また、投与開始後 52週目の時点で、複数の副次的評価項目においてlorcaserinを評価しました。血糖値、脂質値、血圧、身体組成、および生活の質(QOL)の 5つの項目においてlorcaserinを評価しています。血糖値、脂質値および血圧の 3つの評価項目のデータの解析がすでに完了し、身体組成および生活の質のデータは解析中です。血糖値、脂質値および血圧の評価項目では、lorcaserin投与の患者様がプラセボ投与群に比べてHbA1cおよび、空腹時血糖値を統計学的に有意に改善しました。lorcaserin 10 mg 1日2回投与患者様では、HbA1cの0.9%低下(プラセボ投与群0.4%)が認められました。投与開始後52週目では、空腹時インスリン値、トリグリセリド、総コレステロール、HDLコレステロール、LDLコレステロール、収縮期・拡張期血圧については、lorcaserin投与患者様がプラセボ投与群に比べて統計学的に有意な改善は示しませんでした。
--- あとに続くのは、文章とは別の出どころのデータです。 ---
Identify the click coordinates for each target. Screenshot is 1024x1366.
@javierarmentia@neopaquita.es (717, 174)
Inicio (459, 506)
本試験において10%以上の頻度、かつlorcaserinとプラセボ群の間で均等に見られた最も頻繁に観察された有害事象(低血糖症を除く)は、頭痛、上部呼吸器感染、腰痛、および鼻咽頭炎でした。lorcaserinでプラセボ群に比べて4%以上の確率で見られた有害事象は頭痛と鼻咽頭炎のみでした。低血糖症(非症候性および症候性を含む)の発生は、lorcaserinで29.3%、プラセボ群で21.0% でした。また、重篤な低血糖症の発生はいずれの群でも報告されませんでした。重篤な有害事象は発生頻度が極めて低いものでした。有害事象による脱落率はlorcaserinで8.6%、プラセボ群で4.3% でした。
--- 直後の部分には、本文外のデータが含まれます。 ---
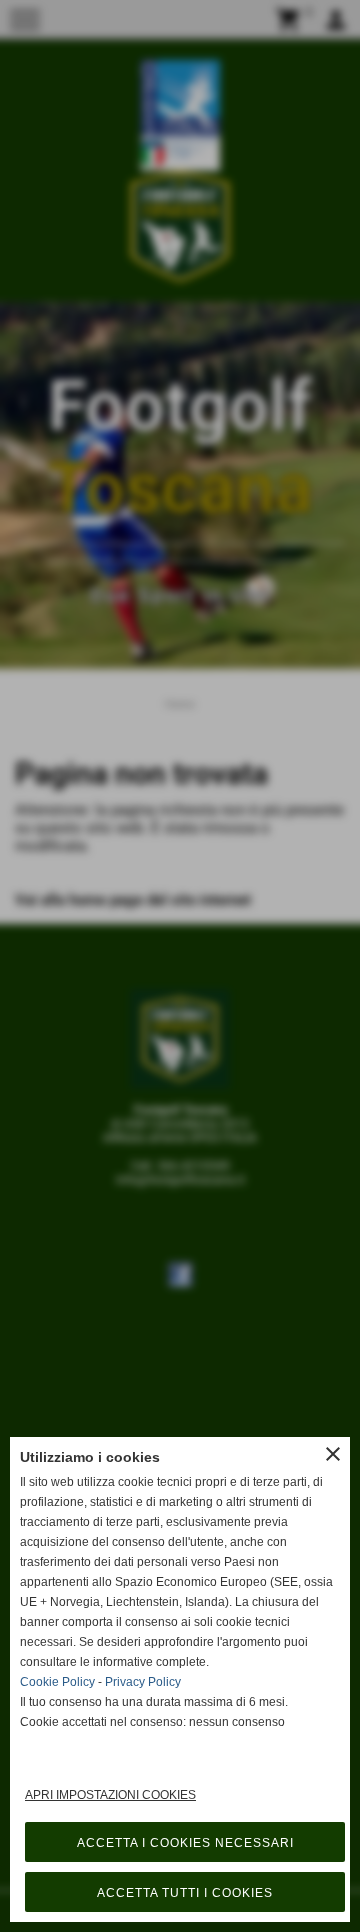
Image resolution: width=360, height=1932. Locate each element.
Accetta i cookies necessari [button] (185, 1843)
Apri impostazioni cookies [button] (110, 1795)
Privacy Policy (143, 1682)
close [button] (333, 1454)
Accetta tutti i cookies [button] (185, 1893)
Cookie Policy (57, 1682)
糖尿病患者様の体重減少と血糖値の改善を示した、本試験結果のトップラインデータはlorcaserinのベネフィット・リスク・プロファイルを補強するものと考えられます。

アリーナ社とエーザイは、FDAに協力し、肥満症治療に対する新しい選択肢の提供をめざすとともに、同疾患の内科的治療分野において、より一層の貢献をすべく、努力してまいります。

以上

[参考資料として用語解説を添付しています]

<参考資料>

1. HbA1c (グリコ・ヘモグロビン)

高血糖状態が長期間続くと、血管内の余分なグルコースは体内の蛋白と結合します。この際、赤血球蛋白であるヘモグロビン(Hb)とグルコースが結合したものがグリコ・ヘモグロビンで、糖尿病と密接な関係を有するものが、HbA1cです。HbA1cは過去1~1.5カ月の平均血糖値で、糖尿病の治療コントロールにかかせない糖代謝の血液検査値です。総ヘモグロビン量に対するHbA1cの割合(%)で表します。HbA1cの基準値(正常値)は 4.3~5.8、6.5以上だと糖尿病と判定されます。

2. MITT-LOCF (Modified Intent-to-Treat Last Observation Carried Forward) 分析

有効性の解析方法の1つ。割り付けられた治験薬が少なくとも1回投与され、投与後の体重が少なくとも1回測定された被験者のデータを用い、途中で脱落した被験者については、体重データのうち最後の体重の値 (欠測補完のひとつの方法) を用いる分析方法。